Now, there is nothing wrong with treating yourself to snacks that you really enjoy, but practicing mindful eating will help you to curb cravings before they happen and be more conscious of what you're actually putting into your body.
Choose A Favorite
The first step to mindful eating is to pick out your favorite food or a food that you eat most often.
Sense Your Food
Take notice of how your food looks - the texture, the smell, and the appearance. Recognize the sensations and feelings that happen in your mouth and in your stomach.
Feel Before You Chew
After your first bite, but before you start chewing, carefully think about the taste of food in your mouth.
Go Slow
Focus on how the taste and texture change as you start to chew your food.
Stop
Notice the urge to swallow before you finish chewing. Once you swallow, observe the sensation you feel as the food travels down to your stomach.
Thank Your Food
Be grateful for what you are eating. If it was prepared for you, be thankful for those who made it and where it came from.
Put Your Fork Down
By putting your fork down between bites, you will be more conscious of how much and how fast you're eating.

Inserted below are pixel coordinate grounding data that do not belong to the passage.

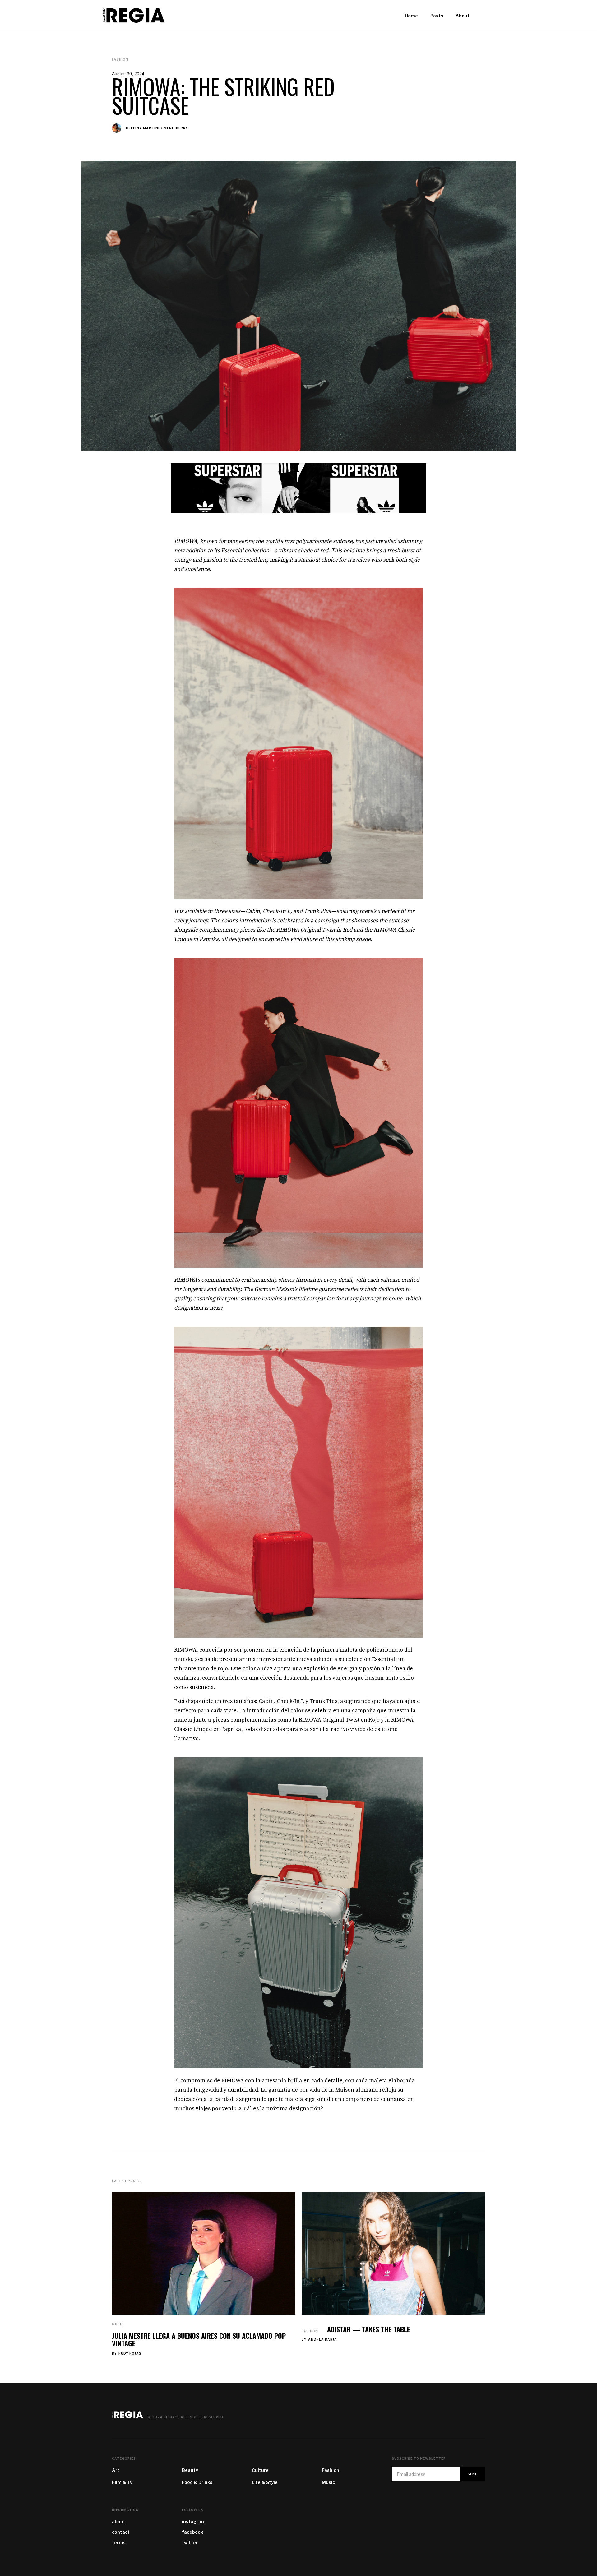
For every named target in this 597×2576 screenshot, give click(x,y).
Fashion (310, 2331)
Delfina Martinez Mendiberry (157, 128)
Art (115, 2470)
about (118, 2521)
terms (119, 2542)
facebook (192, 2532)
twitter (190, 2542)
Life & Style (265, 2482)
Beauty (190, 2470)
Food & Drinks (197, 2482)
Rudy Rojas (129, 2353)
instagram (194, 2521)
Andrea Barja (322, 2339)
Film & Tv (122, 2482)
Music (118, 2324)
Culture (260, 2470)
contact (121, 2532)
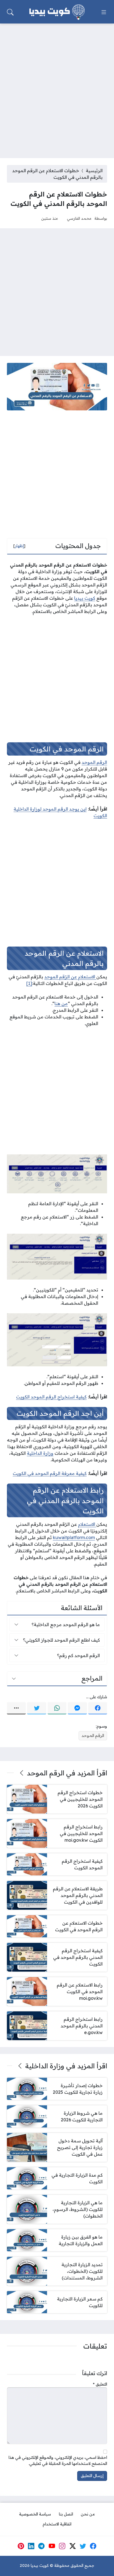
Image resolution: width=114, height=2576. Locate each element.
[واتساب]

Take 30 Minutes To Eat Meals
Eating slowly gives your body time to process leptin, which transmits the feeling of being full to your brain.
If You're Hungry, Eat!
Don't deprive yourself if you're hungry. Eating when you feel the first hunger pain will lessen the chance of cravings later on.
Focus On Eating
Don't do any activity while you're eating. This includes watching television, working, or talking. When your meal is your primary focus, you'll be more conscious of what you're consuming.